I’m so incredibly happy they fired Cable , I joined disqus just so I could use this handle .
The man was abysmal at coaching the O-line , I could never figure out how year after year after heartbreaking year , we field one of the WORST O-lines in the league , yet Cable is some kind of guru ! And don’t hand me that crap about how players coming out of college don’t put their hands in the dirt and aren’t ready for the NFL ; the Hawks have the same raw material to work with as every other team in the league and consistently come up short, despite investing high round draft capital at the position .
Him and his Frankenstein ideas ; let’s take a college defensive end and make him a guard … let’s take a basketball player out of a Div II school in Kentucky who’s never played football basically and make him a starting left tackle in the NFL for cripes sakes ! Gilliam was a tight end in college – let’s start him at right tackle . Whatever weed Cable was smoking , puff puff pass ..
Can we FINALLY , PLEASE fielM a decent offensive line in front of the best QB this team has ever had ?! Imagine if Russ didn’t have to run for his life every snap of the game ? Imagine a run game where Lynch wouldn’t have had to run 10 yards to gain 2 ? Wanna know why Alex Collins did so well in Baltimore after being cut here ? I’ll give you one guess ..
Bail on the zone blocking scheme , relegate Ifedi to the bench , drag and let’s go win some games . Go Hawks .
Hope you feel better. Not to harsh your buzz, but the game is mostly about player talent, not coaching. Nearly every player he’s coached admires and respects him. He’s the same dummy that coached two Super Bowl teams.
Yes, the unique talents of Lynch and Wilson covered a multitude of shortcomings.

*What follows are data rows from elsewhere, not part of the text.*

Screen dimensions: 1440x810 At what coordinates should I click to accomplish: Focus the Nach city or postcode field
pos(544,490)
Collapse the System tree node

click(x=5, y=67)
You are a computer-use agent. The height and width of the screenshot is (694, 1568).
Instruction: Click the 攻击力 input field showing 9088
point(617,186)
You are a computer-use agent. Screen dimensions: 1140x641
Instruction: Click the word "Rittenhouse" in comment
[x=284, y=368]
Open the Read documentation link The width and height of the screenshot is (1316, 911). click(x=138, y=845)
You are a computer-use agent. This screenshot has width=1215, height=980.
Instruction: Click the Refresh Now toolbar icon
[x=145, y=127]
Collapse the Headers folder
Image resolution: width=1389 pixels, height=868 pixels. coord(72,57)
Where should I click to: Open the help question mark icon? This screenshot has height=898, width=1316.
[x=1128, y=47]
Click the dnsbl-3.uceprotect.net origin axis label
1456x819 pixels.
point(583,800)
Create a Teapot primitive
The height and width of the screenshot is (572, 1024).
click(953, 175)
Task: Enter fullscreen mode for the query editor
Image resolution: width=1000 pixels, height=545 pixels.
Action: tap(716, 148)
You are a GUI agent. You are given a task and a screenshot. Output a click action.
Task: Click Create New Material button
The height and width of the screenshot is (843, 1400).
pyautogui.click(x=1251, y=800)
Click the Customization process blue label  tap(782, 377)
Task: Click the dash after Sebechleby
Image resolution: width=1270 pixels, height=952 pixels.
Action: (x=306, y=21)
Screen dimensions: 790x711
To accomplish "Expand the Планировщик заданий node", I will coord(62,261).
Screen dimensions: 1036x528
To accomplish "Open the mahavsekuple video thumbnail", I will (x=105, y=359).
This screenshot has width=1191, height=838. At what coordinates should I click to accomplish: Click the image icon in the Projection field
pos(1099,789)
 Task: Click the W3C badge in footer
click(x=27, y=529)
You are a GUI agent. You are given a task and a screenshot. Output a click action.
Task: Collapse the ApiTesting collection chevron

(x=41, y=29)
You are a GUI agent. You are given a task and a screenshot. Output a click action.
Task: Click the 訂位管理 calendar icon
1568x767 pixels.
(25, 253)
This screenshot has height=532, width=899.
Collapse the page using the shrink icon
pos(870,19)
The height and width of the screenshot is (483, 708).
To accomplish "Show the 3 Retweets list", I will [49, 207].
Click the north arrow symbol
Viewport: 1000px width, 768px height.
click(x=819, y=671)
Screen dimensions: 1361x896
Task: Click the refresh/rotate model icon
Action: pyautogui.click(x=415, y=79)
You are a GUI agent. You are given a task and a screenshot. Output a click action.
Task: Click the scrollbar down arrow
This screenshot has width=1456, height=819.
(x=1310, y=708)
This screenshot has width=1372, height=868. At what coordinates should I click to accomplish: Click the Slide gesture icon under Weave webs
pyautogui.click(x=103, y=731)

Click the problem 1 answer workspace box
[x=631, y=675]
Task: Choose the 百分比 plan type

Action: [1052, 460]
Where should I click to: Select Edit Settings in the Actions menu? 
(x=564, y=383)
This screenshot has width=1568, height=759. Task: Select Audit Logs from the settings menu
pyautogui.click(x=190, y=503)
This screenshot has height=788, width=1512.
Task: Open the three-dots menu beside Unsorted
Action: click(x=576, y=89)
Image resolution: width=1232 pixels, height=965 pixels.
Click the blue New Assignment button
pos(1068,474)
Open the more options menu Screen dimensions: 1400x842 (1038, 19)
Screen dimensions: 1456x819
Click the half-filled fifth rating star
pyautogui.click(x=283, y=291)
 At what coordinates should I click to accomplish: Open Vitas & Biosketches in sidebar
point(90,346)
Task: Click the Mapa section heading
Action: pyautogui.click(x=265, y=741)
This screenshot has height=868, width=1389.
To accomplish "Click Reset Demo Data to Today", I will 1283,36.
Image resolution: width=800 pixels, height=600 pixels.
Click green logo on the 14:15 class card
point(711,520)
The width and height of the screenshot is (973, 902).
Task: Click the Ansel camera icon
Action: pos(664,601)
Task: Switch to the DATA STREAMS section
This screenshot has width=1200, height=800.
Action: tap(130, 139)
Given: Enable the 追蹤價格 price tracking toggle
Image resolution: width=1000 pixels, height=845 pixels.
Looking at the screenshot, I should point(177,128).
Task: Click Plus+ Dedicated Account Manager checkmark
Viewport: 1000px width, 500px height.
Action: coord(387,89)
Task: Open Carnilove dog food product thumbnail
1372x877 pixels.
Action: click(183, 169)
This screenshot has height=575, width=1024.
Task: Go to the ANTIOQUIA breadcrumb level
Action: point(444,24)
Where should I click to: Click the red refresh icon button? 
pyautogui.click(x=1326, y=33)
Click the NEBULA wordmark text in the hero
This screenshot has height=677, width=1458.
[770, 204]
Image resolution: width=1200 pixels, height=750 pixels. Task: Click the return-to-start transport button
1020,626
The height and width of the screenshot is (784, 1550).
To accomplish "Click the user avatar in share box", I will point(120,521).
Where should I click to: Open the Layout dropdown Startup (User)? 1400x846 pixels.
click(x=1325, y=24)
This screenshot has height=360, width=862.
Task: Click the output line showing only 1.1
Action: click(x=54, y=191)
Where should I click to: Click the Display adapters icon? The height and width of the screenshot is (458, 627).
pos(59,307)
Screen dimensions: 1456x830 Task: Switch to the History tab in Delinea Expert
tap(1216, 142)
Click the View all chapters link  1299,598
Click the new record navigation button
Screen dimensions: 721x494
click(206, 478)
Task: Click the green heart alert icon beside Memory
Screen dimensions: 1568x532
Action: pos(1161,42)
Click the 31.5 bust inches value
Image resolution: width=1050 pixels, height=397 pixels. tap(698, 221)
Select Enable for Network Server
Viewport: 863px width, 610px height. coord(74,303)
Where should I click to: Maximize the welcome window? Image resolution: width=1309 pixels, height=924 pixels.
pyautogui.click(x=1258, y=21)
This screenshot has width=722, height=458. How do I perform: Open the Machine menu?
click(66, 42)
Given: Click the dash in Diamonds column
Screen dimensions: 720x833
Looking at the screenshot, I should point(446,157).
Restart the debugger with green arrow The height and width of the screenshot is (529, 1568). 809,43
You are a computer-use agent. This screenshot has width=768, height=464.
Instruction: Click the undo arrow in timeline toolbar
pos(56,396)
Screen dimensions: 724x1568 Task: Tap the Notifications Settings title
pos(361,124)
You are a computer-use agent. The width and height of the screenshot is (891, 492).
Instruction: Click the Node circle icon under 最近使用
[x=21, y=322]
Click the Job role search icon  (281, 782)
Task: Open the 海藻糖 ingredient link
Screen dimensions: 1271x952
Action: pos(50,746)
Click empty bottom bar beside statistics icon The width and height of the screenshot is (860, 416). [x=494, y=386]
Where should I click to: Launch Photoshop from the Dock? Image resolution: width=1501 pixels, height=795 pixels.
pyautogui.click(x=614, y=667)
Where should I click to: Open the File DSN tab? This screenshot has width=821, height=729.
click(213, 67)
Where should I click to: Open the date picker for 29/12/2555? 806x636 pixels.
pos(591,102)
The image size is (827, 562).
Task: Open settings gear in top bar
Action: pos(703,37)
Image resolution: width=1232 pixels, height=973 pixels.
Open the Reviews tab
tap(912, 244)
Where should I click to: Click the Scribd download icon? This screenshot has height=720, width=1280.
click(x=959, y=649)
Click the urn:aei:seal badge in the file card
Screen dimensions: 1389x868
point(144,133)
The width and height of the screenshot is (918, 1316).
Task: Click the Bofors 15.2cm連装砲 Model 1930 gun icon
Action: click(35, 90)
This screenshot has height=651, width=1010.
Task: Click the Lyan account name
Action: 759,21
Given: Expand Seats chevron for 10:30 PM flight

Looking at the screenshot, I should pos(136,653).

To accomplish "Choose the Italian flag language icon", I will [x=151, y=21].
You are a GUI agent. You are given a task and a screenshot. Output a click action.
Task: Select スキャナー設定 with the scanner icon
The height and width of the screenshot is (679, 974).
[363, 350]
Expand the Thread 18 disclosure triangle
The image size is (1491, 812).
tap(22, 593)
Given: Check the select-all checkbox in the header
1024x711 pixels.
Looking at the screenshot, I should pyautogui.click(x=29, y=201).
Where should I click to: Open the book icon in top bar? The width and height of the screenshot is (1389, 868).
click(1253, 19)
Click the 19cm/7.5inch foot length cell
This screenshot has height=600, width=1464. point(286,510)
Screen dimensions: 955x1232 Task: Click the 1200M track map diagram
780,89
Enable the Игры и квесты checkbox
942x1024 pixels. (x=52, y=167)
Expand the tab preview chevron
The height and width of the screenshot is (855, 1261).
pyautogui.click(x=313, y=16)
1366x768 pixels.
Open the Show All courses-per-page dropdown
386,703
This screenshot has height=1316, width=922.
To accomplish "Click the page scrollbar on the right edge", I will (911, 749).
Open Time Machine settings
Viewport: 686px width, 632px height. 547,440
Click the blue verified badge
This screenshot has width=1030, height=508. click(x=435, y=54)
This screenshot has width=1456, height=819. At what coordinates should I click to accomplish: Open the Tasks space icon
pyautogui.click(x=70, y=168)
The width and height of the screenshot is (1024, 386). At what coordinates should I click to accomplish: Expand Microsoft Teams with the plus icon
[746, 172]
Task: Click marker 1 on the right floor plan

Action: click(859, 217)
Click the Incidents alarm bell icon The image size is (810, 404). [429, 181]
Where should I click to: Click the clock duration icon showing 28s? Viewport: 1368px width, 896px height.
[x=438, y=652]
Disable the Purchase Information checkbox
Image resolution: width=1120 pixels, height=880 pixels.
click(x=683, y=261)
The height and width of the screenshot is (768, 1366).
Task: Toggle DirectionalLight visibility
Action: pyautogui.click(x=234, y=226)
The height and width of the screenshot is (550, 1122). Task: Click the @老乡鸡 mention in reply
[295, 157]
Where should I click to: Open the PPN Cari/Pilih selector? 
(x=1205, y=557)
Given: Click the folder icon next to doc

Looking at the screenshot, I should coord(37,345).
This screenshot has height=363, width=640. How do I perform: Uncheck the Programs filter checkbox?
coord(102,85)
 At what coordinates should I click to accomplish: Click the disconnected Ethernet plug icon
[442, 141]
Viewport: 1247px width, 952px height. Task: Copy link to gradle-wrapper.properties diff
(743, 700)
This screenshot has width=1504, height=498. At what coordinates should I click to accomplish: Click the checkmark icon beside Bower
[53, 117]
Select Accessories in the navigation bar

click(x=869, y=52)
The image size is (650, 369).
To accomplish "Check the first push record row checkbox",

To the extent that he made O-line calls in the draft, he’s guilty of over-reaching on several guys. But his unit was left to dine on scraps after other positions ate up the salaries under the cap. That was the call of Pete and John, and they all whiffed on Ifedi.
Thanks for responding Art ; true I probably needed to blow off a little steam. Still , the point remains – someone should be held responsible for the quality or lack there-of of the product on the field . Year after year we fielded sub-par offensive lines under Cable .
Everyone says he was left table scraps. Interesting . Okung , Carpenter , Unger , Moffitt , Ifedi , Pocic.. He’s had plenty of high draft capital to work with . Now then , perhaps I place too much blame on Cable if Schneider is truly drafting linemen without Cable’s input ., but I doubt that .
I don’t think the lack of O line talent can be blamed on Coach. That was and is a front office sin.
Cable is now employed by Jon Gruden and the Raiders.